* Page text:
--------------------------------
Mergers and Acquisitions – What does it mean for platforms and teams?
From working as a Communications and Information systems technician at the Royal New Zealand Airforce, to stewarding on superyachts owned by the billionaire who invented Polly Pocket, Nadia Herriott has had a long and interesting career.
“I wasn’t a dumb teenager, but I didn’t have a whole lot of motivation. I wanted to become a pilot but I broke my neck at age 16 and ruled that out. I went into a different part of the Air Force but ended up hitting a glass ceiling after 6 years. I decided to spread my wings and began working in the Mediterranean on superyachts.”
Before you ask – the answer is yes. You are still reading a Platform Diaries recap. But this week’s guest has had a less than conventional journey into the platform space.
Nadia had one more job, a Passenger Products Executive at Auckland International Airport, before she began looking after the Salesforce platform at Trustpower, a New Zealand retailer of energy, broadband, and more recently, mobile services.
If the name sounds familiar, it is because Trustpower has recently been making headlines. The business has sold its retail arm to larger retailer, Mercury. While Nadia has recently been given the task of Separation Stream Lead, and ensuring the merger goes to plan, that wasn’t always her role at Trustpower. Initially, she was charged with taking over the company’s Salesforce platform.
--------------------------------
* Data excerpts:
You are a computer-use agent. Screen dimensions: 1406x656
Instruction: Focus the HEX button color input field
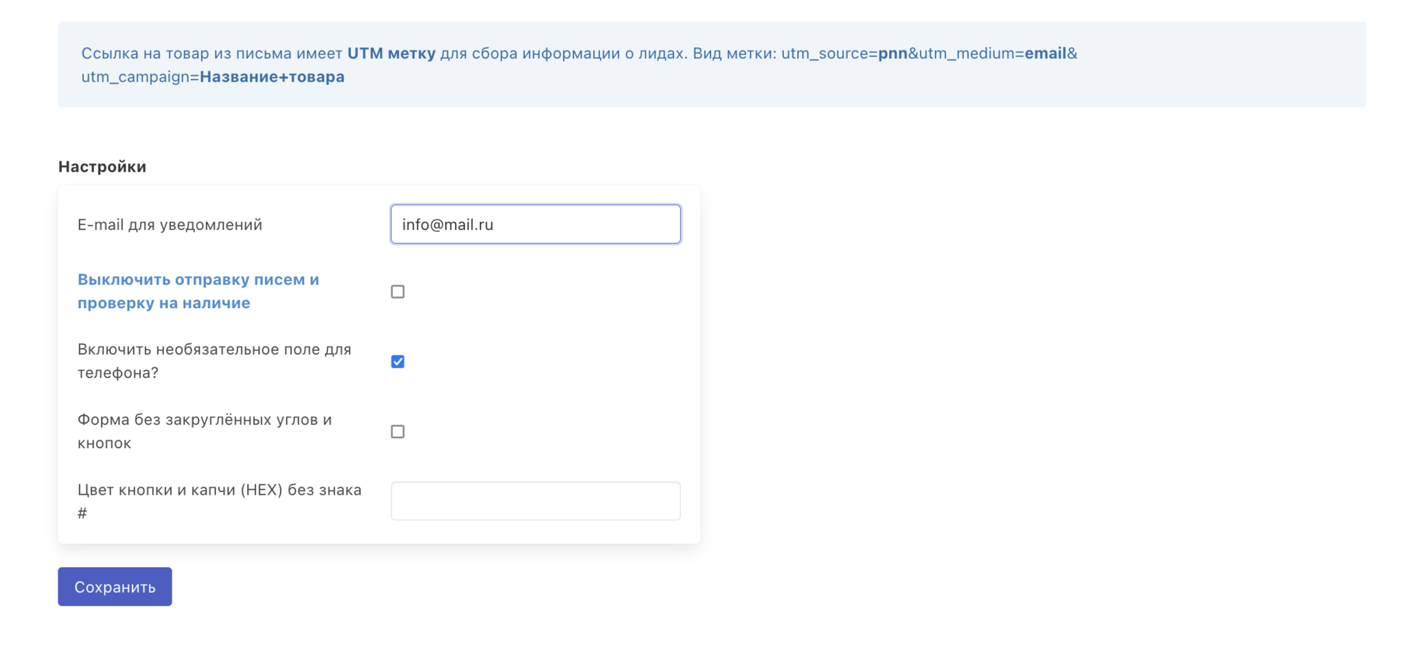pos(535,501)
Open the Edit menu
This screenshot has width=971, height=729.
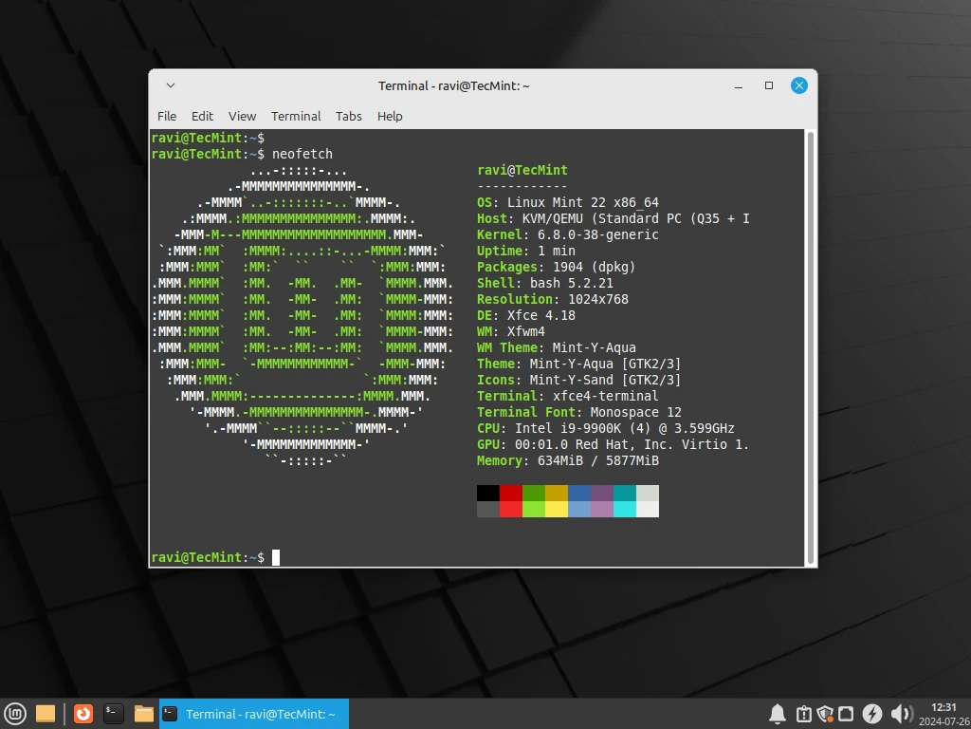(x=202, y=116)
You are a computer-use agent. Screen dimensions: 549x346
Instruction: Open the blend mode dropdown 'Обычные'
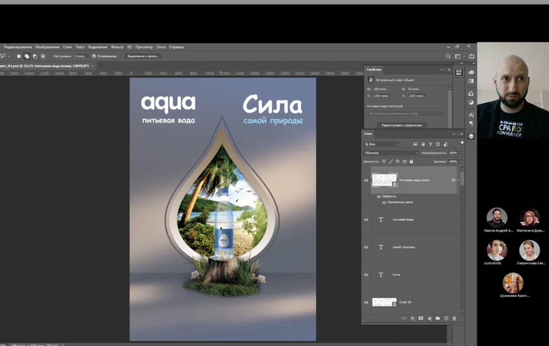[391, 153]
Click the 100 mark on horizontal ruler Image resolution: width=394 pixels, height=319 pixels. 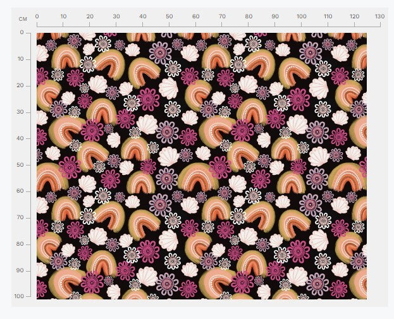click(300, 16)
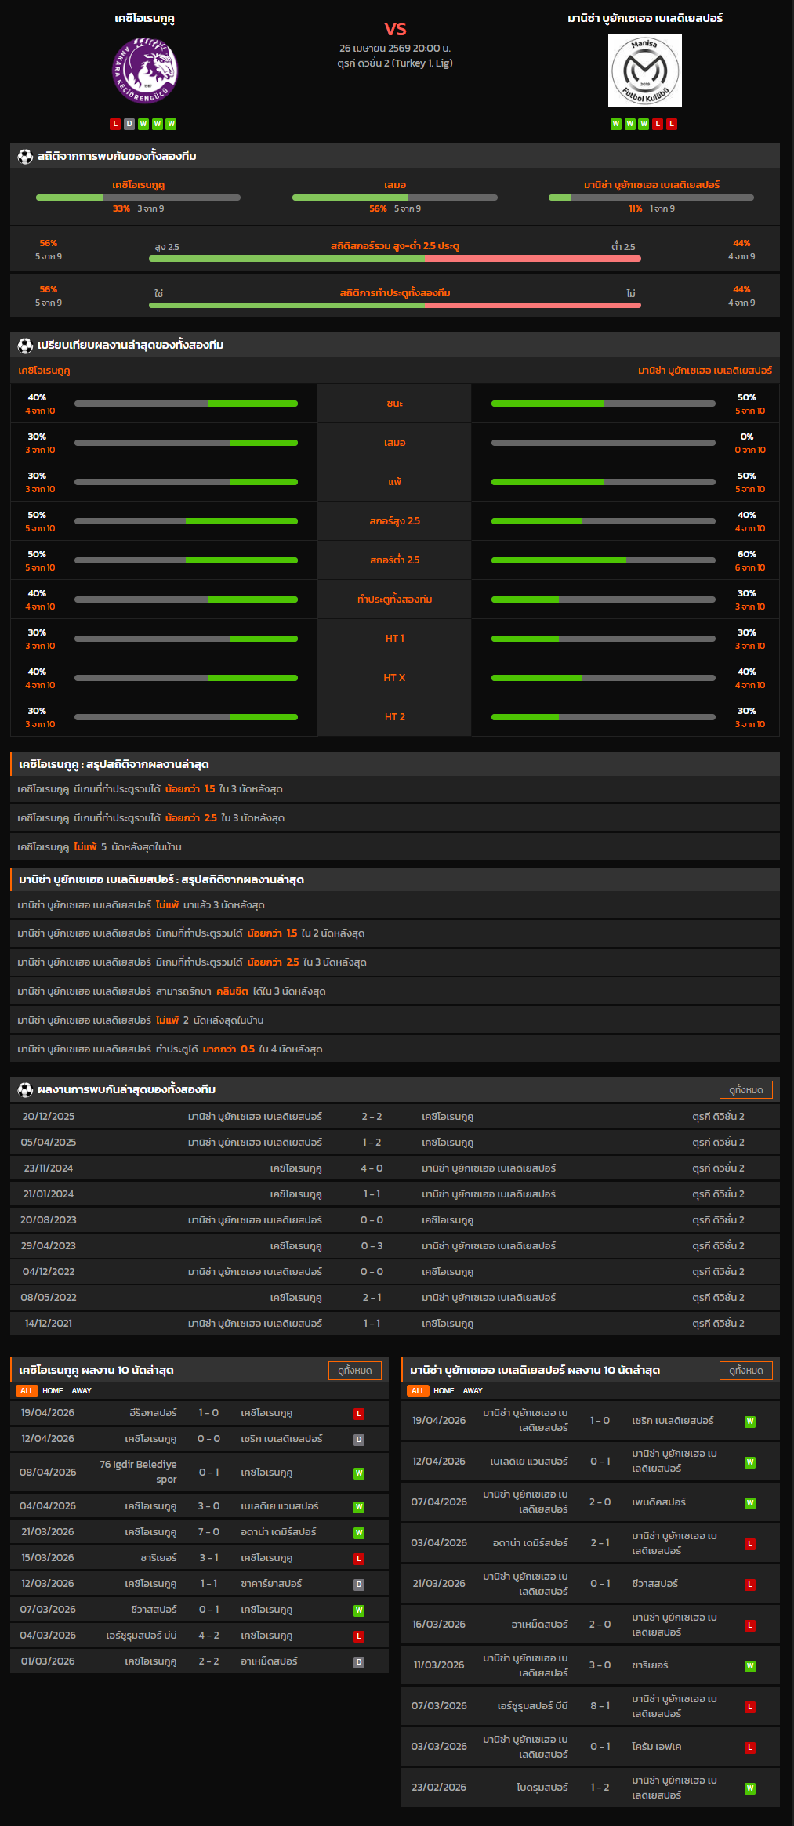
Task: Expand head-to-head results with ดูทั้งหมด button
Action: coord(745,1090)
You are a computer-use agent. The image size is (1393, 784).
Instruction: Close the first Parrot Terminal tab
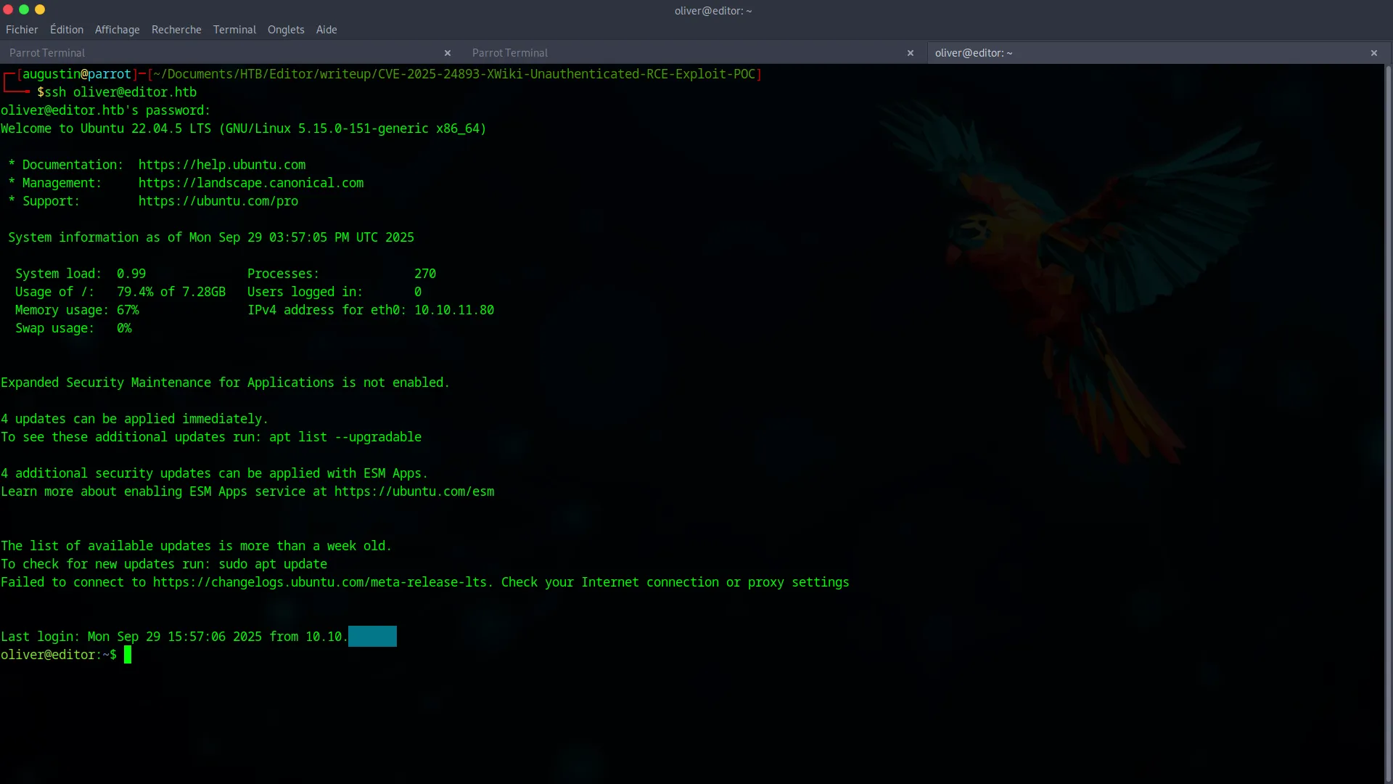click(x=448, y=53)
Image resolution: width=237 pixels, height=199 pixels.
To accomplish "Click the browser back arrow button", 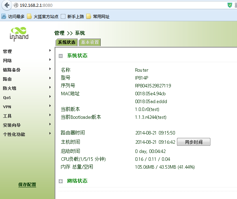I will (6, 5).
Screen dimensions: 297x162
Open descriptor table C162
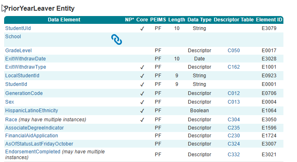click(x=234, y=67)
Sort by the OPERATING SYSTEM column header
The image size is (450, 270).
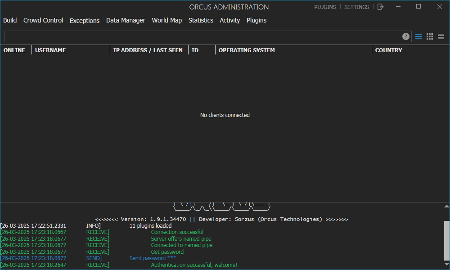coord(247,50)
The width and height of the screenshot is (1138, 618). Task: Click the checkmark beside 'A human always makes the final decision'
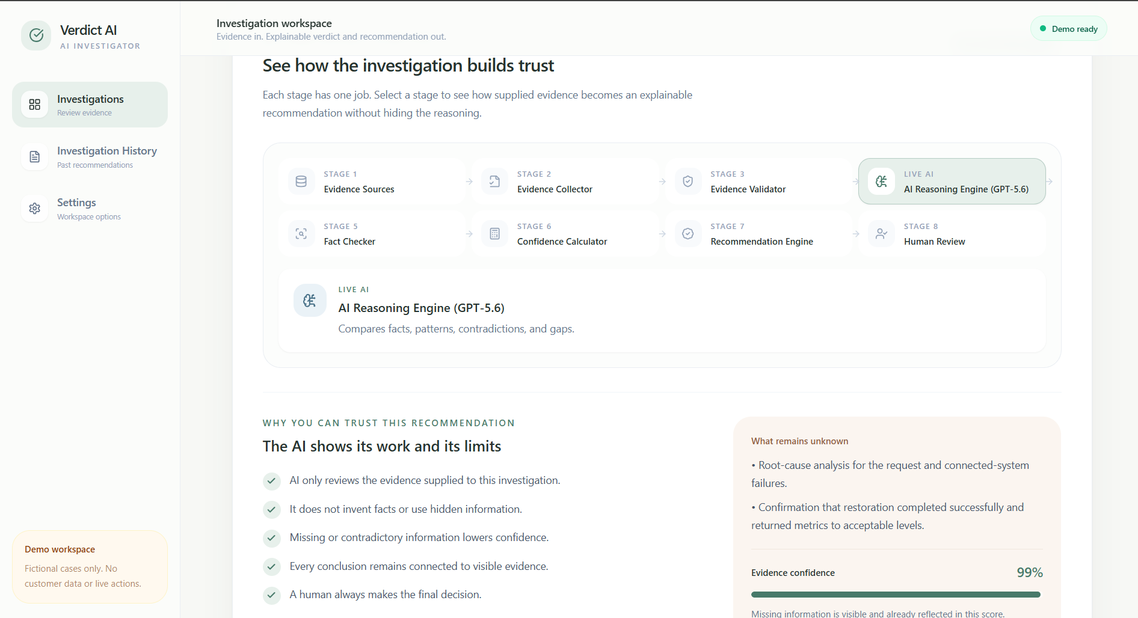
--------------------------------
* Job 1:
In the Nadia Herriott profile, which retailer bought Trustpower's retail arm?
* Job 2:
Please copy the Nadia Herriott profile from "Before you ask" up to and including "company’s Salesforce platform.".
* Job 3:
Write what follows the last sentence of the Nadia Herriott profile.

* Written reply 1:
Mercury

* Written reply 2:
Before you ask – the answer is yes. You are still reading a Platform Diaries recap. But this week’s guest has had a less than conventional journey into the platform space.
Nadia had one more job, a Passenger Products Executive at Auckland International Airport, before she began looking after the Salesforce platform at Trustpower, a New Zealand retailer of energy, broadband, and more recently, mobile services.
If the name sounds familiar, it is because Trustpower has recently been making headlines. The business has sold its retail arm to larger retailer, Mercury. While Nadia has recently been given the task of Separation Stream Lead, and ensuring the merger goes to plan, that wasn’t always her role at Trustpower. Initially, she was charged with taking over the company’s Salesforce platform.

* Written reply 3:
“When I first started in the role, a major challenge was that we had stretched the designs to such an extent that when we were trying to introduce new elements, we were compromising the reliability of the platform to deliver,” Nadia tells me. “There hadn’t been a consideration of technical debt, so I wanted to make sure there was a renewed consideration for solutions design.”
Fast forwarding to the core of this week’s topic and Nadia’s current role, I wanted to learn more from her as a leader in a company going through a merger.
“Interestingly, the current CEO of Mercury was previously the CEO of Trustpower, so he has made sure of creating a very collaborative culture. The messaging from Mercury was always really clear: we're not coming in to take over and get you to adhere to our ways of working, we're gonna be two businesses working together, running in parallel for the short term.”
The acquisition of Trustpower by Mercury is portrayed by Nadia to feel more like a merger than a takeover. I wondered how this approach would be implemented. Is it a fast, ‘rip the band aid off’ process, or is it slow and considered? Nadia shared how they were going about this overwhelming business change.
“Very much the latter,” Nadia shares. “We wanted to approach the merger with an open mind. We wanted to acknowledge both businesses previous practises and ways of thinking and go into together to make a great future for both organisations.”
Working with clients who have gone through acquisitions, I offered to Nadia that usually, the people-problems that arise are the most difficult to sort out.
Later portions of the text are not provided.